Aim:
Reproduce every record below verbatim, with no changes.

[Word and item position data]

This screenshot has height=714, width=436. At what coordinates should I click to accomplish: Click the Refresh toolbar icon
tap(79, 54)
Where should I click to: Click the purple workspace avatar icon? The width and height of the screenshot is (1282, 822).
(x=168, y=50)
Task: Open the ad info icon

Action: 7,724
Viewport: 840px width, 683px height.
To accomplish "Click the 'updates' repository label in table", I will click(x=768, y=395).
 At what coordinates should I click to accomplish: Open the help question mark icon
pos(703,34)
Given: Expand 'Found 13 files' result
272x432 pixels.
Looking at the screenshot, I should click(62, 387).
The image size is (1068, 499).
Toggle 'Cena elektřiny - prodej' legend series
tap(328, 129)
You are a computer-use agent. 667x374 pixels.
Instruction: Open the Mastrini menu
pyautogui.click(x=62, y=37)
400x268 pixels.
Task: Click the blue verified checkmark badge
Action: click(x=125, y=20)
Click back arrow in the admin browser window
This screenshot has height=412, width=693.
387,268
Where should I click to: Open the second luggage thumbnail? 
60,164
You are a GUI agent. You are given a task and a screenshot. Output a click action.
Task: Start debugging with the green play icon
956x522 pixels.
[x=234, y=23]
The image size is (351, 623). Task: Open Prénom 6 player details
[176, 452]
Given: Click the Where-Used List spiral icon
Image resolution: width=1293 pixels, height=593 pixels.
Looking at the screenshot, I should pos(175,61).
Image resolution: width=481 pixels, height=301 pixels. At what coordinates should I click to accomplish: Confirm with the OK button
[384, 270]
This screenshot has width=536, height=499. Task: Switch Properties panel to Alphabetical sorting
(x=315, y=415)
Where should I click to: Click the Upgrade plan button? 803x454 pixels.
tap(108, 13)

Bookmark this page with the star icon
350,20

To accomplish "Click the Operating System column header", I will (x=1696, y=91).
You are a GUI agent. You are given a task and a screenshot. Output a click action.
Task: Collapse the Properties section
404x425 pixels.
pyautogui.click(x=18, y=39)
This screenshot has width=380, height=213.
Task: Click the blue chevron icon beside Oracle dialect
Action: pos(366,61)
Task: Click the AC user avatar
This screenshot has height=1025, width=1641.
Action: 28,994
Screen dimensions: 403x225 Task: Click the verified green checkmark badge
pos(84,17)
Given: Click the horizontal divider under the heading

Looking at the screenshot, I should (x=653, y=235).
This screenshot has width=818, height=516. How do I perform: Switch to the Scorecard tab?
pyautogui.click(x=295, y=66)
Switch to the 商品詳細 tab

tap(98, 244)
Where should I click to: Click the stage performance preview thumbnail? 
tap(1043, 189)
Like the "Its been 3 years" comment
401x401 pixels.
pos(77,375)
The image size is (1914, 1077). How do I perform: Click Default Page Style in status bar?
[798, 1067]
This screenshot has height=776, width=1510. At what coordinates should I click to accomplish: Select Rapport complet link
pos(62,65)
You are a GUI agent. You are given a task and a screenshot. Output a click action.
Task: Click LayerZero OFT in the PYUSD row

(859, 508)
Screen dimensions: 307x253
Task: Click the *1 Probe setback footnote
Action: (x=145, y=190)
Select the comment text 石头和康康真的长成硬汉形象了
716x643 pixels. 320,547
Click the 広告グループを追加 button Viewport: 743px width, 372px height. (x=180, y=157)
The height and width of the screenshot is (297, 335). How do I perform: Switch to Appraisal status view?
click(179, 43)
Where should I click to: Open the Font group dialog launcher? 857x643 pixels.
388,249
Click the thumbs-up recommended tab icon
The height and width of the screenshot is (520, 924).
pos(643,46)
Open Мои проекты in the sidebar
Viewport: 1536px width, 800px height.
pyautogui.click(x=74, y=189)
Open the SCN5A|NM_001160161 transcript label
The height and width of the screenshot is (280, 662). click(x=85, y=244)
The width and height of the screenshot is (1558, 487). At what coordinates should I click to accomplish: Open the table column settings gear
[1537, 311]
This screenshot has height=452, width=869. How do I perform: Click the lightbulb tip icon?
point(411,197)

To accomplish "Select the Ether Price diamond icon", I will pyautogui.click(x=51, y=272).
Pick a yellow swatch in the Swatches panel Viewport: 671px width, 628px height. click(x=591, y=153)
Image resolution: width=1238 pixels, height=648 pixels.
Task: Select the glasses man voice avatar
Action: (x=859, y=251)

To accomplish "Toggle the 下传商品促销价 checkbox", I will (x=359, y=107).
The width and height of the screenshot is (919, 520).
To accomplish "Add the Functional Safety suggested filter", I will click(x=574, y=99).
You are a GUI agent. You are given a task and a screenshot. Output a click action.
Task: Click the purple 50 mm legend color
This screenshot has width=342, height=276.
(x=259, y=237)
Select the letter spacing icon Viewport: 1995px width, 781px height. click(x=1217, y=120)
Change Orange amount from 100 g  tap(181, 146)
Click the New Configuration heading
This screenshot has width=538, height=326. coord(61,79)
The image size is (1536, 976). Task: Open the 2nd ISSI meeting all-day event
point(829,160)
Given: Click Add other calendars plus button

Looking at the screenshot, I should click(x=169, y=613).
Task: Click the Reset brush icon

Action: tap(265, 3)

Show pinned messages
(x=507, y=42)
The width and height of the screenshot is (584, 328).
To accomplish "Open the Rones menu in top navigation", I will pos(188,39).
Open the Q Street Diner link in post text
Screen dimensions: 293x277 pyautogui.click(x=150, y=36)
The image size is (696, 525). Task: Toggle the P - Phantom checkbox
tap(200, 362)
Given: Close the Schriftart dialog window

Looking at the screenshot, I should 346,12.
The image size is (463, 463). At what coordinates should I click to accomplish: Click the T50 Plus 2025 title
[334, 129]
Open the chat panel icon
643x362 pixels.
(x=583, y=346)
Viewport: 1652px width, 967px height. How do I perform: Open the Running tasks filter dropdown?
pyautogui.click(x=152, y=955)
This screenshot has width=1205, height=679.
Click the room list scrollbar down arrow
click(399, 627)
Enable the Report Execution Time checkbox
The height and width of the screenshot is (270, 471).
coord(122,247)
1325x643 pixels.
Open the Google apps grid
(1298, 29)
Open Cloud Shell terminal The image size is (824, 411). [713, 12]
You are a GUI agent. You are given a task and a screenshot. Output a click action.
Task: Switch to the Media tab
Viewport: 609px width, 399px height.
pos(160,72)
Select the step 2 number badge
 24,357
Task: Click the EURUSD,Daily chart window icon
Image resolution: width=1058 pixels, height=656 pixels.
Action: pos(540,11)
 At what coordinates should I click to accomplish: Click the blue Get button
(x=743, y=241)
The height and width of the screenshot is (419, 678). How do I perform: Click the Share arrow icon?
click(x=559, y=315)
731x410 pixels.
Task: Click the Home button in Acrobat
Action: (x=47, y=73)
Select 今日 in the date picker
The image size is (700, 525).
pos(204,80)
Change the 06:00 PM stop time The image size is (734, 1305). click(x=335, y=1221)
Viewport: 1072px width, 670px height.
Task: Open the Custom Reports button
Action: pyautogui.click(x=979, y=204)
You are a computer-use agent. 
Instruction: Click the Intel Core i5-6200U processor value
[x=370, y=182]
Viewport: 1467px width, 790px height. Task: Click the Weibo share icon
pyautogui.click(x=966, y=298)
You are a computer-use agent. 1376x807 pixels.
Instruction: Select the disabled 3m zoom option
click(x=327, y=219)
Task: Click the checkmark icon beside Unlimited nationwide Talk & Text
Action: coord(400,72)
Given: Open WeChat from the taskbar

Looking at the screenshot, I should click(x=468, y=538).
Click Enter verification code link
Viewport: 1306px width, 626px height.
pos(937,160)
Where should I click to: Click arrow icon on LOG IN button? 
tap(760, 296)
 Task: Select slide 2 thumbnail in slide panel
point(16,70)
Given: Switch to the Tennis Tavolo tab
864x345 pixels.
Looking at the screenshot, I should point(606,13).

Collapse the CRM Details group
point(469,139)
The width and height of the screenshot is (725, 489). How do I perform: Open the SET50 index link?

The answer:
This screenshot has height=714, width=436. At what coordinates should I click to accomplish: Click the Refresh toolbar icon
tap(79, 54)
Where should I click to: Click the purple workspace avatar icon? The width and height of the screenshot is (1282, 822).
(x=168, y=50)
Task: Open the ad info icon

Action: 7,724
Viewport: 840px width, 683px height.
To accomplish "Click the 'updates' repository label in table", I will click(x=768, y=395).
 At what coordinates should I click to accomplish: Open the help question mark icon
pos(703,34)
Given: Expand 'Found 13 files' result
272x432 pixels.
Looking at the screenshot, I should click(62, 387).
The image size is (1068, 499).
Toggle 'Cena elektřiny - prodej' legend series
tap(328, 129)
You are a computer-use agent. 667x374 pixels.
Instruction: Open the Mastrini menu
pyautogui.click(x=62, y=37)
400x268 pixels.
Task: Click the blue verified checkmark badge
Action: click(x=125, y=20)
Click back arrow in the admin browser window
This screenshot has height=412, width=693.
387,268
Where should I click to: Open the second luggage thumbnail? 
60,164
You are a GUI agent. You are given a task and a screenshot. Output a click action.
Task: Start debugging with the green play icon
956x522 pixels.
[x=234, y=23]
The image size is (351, 623). Task: Open Prénom 6 player details
[176, 452]
Given: Click the Where-Used List spiral icon
Image resolution: width=1293 pixels, height=593 pixels.
Looking at the screenshot, I should pos(175,61).
Image resolution: width=481 pixels, height=301 pixels. At what coordinates should I click to accomplish: Confirm with the OK button
[384, 270]
This screenshot has width=536, height=499. Task: Switch Properties panel to Alphabetical sorting
(x=315, y=415)
Where should I click to: Click the Upgrade plan button? 803x454 pixels.
tap(108, 13)

Bookmark this page with the star icon
350,20

To accomplish "Click the Operating System column header", I will (x=1696, y=91).
You are a GUI agent. You are given a task and a screenshot. Output a click action.
Task: Collapse the Properties section
404x425 pixels.
pyautogui.click(x=18, y=39)
This screenshot has width=380, height=213.
Task: Click the blue chevron icon beside Oracle dialect
Action: pos(366,61)
Task: Click the AC user avatar
This screenshot has height=1025, width=1641.
Action: 28,994
Screen dimensions: 403x225 Task: Click the verified green checkmark badge
pos(84,17)
Given: Click the horizontal divider under the heading

Looking at the screenshot, I should (x=653, y=235).
This screenshot has width=818, height=516. How do I perform: Switch to the Scorecard tab?
pyautogui.click(x=295, y=66)
Switch to the 商品詳細 tab

tap(98, 244)
Where should I click to: Click the stage performance preview thumbnail? 
tap(1043, 189)
Like the "Its been 3 years" comment
401x401 pixels.
pos(77,375)
The image size is (1914, 1077). How do I perform: Click Default Page Style in status bar?
[798, 1067]
This screenshot has height=776, width=1510. At what coordinates should I click to accomplish: Select Rapport complet link
pos(62,65)
You are a GUI agent. You are given a task and a screenshot. Output a click action.
Task: Click LayerZero OFT in the PYUSD row

(859, 508)
Screen dimensions: 307x253
Task: Click the *1 Probe setback footnote
Action: (x=145, y=190)
Select the comment text 石头和康康真的长成硬汉形象了
716x643 pixels. 320,547
Click the 広告グループを追加 button Viewport: 743px width, 372px height. (x=180, y=157)
The height and width of the screenshot is (297, 335). How do I perform: Switch to Appraisal status view?
click(179, 43)
Where should I click to: Open the Font group dialog launcher? 857x643 pixels.
388,249
Click the thumbs-up recommended tab icon
The height and width of the screenshot is (520, 924).
pos(643,46)
Open Мои проекты in the sidebar
Viewport: 1536px width, 800px height.
pyautogui.click(x=74, y=189)
Open the SCN5A|NM_001160161 transcript label
The height and width of the screenshot is (280, 662). click(x=85, y=244)
The width and height of the screenshot is (1558, 487). At what coordinates should I click to accomplish: Open the table column settings gear
[1537, 311]
This screenshot has height=452, width=869. How do I perform: Click the lightbulb tip icon?
point(411,197)

To accomplish "Select the Ether Price diamond icon", I will pyautogui.click(x=51, y=272).
Pick a yellow swatch in the Swatches panel Viewport: 671px width, 628px height. click(x=591, y=153)
Image resolution: width=1238 pixels, height=648 pixels.
Task: Select the glasses man voice avatar
Action: (x=859, y=251)

To accomplish "Toggle the 下传商品促销价 checkbox", I will (x=359, y=107).
The width and height of the screenshot is (919, 520).
To accomplish "Add the Functional Safety suggested filter", I will click(x=574, y=99).
You are a GUI agent. You are given a task and a screenshot. Output a click action.
Task: Click the purple 50 mm legend color
This screenshot has width=342, height=276.
(x=259, y=237)
Select the letter spacing icon Viewport: 1995px width, 781px height. click(x=1217, y=120)
Change Orange amount from 100 g  tap(181, 146)
Click the New Configuration heading
This screenshot has width=538, height=326. coord(61,79)
The image size is (1536, 976). Task: Open the 2nd ISSI meeting all-day event
point(829,160)
Given: Click Add other calendars plus button

Looking at the screenshot, I should click(x=169, y=613).
Task: Click the Reset brush icon

Action: tap(265, 3)

Show pinned messages
(x=507, y=42)
The width and height of the screenshot is (584, 328).
To accomplish "Open the Rones menu in top navigation", I will pos(188,39).
Open the Q Street Diner link in post text
Screen dimensions: 293x277 pyautogui.click(x=150, y=36)
The image size is (696, 525). Task: Toggle the P - Phantom checkbox
tap(200, 362)
Given: Close the Schriftart dialog window

Looking at the screenshot, I should 346,12.
The image size is (463, 463). At what coordinates should I click to accomplish: Click the T50 Plus 2025 title
[334, 129]
Open the chat panel icon
643x362 pixels.
(x=583, y=346)
Viewport: 1652px width, 967px height. How do I perform: Open the Running tasks filter dropdown?
pyautogui.click(x=152, y=955)
This screenshot has width=1205, height=679.
Click the room list scrollbar down arrow
click(399, 627)
Enable the Report Execution Time checkbox
The height and width of the screenshot is (270, 471).
coord(122,247)
1325x643 pixels.
Open the Google apps grid
(1298, 29)
Open Cloud Shell terminal The image size is (824, 411). [713, 12]
You are a GUI agent. You are given a task and a screenshot. Output a click action.
Task: Switch to the Media tab
Viewport: 609px width, 399px height.
pos(160,72)
Select the step 2 number badge
 24,357
Task: Click the EURUSD,Daily chart window icon
Image resolution: width=1058 pixels, height=656 pixels.
Action: pos(540,11)
 At what coordinates should I click to accomplish: Click the blue Get button
(x=743, y=241)
The height and width of the screenshot is (419, 678). How do I perform: Click the Share arrow icon?
click(x=559, y=315)
731x410 pixels.
Task: Click the Home button in Acrobat
Action: (x=47, y=73)
Select 今日 in the date picker
The image size is (700, 525).
pos(204,80)
Change the 06:00 PM stop time The image size is (734, 1305). click(x=335, y=1221)
Viewport: 1072px width, 670px height.
Task: Open the Custom Reports button
Action: pyautogui.click(x=979, y=204)
You are a computer-use agent. 
Instruction: Click the Intel Core i5-6200U processor value
[x=370, y=182]
Viewport: 1467px width, 790px height. Task: Click the Weibo share icon
pyautogui.click(x=966, y=298)
You are a computer-use agent. 1376x807 pixels.
Instruction: Select the disabled 3m zoom option
click(x=327, y=219)
Task: Click the checkmark icon beside Unlimited nationwide Talk & Text
Action: coord(400,72)
Given: Open WeChat from the taskbar

Looking at the screenshot, I should click(x=468, y=538).
Click Enter verification code link
Viewport: 1306px width, 626px height.
pos(937,160)
Where should I click to: Click arrow icon on LOG IN button? 
tap(760, 296)
 Task: Select slide 2 thumbnail in slide panel
point(16,70)
Given: Switch to the Tennis Tavolo tab
864x345 pixels.
Looking at the screenshot, I should point(606,13).

Collapse the CRM Details group
point(469,139)
The width and height of the screenshot is (725, 489). How do I perform: Open the SET50 index link?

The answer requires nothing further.